Grave Air Pollution in Vietnam’s Cities and Towns


Grave Air Pollution in Vietnam’s Cities and Towns

Vietnam warned its people on Tuesday to limit outdoor activities because the air quality in the Southeast Asian country has persistently been at “unhealthy” levels for days.

The levels of hazardous small particles known as PM2.5 in the air at the country’s two largest cities, Hanoi and Ho Chi Minh City, have been rising persistently since early last month, exceeding “Vietnamese standards”, the government said in a statement.

The government blamed the pollution on low rain and farmers burning rice crop remnants after the harvest to prepare for new plantings.

Coal is also widely used for power generation in the country.

Air Visual, an independent online air quality index monitor says Hanoi’s reading of PM2.5 has exceeded 300micrograms per cubic metre (m) at times, the worst in the world.

On Tuesday, it showed PM2.5 levels at 180 in Hanoi and 86 in Ho Chi Minh.

The World Health Organization (WHO) recommends an air quality standard for PM2.5 of no more than 10 micrograms per cubic metre.

Such pollution could become a political issue in Vietnam, where protests have been held in the past against the degradation of the environment.

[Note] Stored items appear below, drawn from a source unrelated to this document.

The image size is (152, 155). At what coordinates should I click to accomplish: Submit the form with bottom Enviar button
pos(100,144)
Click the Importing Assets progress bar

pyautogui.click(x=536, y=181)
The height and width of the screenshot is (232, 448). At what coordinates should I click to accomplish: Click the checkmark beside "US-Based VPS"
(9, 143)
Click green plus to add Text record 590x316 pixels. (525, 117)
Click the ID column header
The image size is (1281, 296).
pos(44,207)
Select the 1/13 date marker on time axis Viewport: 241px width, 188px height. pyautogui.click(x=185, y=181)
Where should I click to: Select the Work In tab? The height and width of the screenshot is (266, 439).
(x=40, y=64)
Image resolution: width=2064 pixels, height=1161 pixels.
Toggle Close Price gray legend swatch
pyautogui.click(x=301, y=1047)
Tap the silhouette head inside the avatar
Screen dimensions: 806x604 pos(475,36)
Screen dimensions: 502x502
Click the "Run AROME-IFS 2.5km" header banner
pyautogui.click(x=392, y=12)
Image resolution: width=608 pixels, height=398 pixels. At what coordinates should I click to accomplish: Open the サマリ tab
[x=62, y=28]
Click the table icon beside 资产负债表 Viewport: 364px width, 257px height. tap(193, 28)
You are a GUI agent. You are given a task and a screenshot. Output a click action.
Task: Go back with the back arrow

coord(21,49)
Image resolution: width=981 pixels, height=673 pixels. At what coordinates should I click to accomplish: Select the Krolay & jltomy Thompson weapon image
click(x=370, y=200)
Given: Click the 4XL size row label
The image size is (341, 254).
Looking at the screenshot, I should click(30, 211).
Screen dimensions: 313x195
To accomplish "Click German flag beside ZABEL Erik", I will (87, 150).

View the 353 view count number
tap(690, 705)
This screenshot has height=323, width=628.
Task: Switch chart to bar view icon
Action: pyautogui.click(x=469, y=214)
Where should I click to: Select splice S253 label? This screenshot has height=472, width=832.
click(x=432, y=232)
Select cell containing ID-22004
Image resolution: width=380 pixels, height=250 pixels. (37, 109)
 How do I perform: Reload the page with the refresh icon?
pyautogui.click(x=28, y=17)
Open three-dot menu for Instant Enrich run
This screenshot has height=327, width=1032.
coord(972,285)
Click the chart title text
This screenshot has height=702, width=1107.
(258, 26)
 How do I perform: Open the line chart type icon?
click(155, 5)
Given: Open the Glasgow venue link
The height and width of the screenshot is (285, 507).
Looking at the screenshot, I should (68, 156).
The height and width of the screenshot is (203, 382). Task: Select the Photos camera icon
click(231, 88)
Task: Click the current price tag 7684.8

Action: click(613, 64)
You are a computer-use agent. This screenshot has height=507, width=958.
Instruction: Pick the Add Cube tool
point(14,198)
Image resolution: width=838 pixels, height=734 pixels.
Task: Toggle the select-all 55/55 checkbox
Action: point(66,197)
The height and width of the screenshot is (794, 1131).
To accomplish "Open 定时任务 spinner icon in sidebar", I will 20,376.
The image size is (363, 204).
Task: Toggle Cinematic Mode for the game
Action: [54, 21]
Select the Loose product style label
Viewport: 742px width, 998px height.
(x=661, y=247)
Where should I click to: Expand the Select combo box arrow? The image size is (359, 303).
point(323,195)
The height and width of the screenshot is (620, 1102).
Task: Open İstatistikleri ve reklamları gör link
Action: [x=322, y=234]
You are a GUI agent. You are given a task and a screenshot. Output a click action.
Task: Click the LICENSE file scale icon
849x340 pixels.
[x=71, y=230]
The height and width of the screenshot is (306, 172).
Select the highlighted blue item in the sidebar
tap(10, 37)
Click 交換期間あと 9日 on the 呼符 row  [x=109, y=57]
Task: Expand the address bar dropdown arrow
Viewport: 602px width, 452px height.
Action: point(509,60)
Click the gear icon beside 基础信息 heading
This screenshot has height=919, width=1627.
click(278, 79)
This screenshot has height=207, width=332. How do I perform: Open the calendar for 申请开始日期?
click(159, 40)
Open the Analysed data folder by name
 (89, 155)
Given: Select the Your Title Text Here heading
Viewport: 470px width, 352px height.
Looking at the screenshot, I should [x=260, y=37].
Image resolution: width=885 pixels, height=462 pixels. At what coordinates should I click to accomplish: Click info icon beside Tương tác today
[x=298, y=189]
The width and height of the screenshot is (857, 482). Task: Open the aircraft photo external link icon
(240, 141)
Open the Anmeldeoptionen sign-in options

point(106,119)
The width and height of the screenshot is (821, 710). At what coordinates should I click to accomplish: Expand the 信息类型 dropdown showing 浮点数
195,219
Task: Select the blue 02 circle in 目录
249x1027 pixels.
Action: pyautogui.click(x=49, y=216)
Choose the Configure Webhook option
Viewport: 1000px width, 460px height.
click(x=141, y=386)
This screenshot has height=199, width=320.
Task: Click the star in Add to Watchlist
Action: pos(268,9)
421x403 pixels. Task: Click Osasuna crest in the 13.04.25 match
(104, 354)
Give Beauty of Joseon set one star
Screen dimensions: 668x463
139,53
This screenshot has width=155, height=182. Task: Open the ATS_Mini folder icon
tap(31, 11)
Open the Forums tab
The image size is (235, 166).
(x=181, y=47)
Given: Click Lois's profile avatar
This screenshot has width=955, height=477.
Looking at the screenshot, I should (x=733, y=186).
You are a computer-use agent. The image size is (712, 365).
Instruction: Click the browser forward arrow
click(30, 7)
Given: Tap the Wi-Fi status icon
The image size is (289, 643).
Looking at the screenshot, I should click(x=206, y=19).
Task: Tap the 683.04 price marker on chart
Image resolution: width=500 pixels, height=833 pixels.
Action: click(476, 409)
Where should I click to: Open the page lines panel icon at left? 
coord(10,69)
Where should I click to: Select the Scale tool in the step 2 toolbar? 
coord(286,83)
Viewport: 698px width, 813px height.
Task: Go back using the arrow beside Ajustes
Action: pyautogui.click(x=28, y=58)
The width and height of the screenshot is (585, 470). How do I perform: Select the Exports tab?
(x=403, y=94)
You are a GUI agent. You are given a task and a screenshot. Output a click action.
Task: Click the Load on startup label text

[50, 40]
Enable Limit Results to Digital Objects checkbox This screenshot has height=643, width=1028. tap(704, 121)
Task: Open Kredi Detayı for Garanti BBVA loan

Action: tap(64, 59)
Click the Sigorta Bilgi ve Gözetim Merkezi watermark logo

Communist-ruled Vietnam tolerates little dissent and protesters and activists are often prevented from gathering or charged with “causing public disorder”.

“Local people, especially children, the elderly, pregnant women and people with respiratory issues should refrain from traffic and outdoor activities,” the government said in the statement.

PM2.5 levels are forecast to stay high over the next days, particularly at night and early in the morning, it added.

“People should wear masks and goggles when going outdoor,” the government said in the statement.

Similar slash-and-burn farming practices have also led to forest fires in Indonesia that have created a choking haze across Malaysia and Singapore in recent weeks.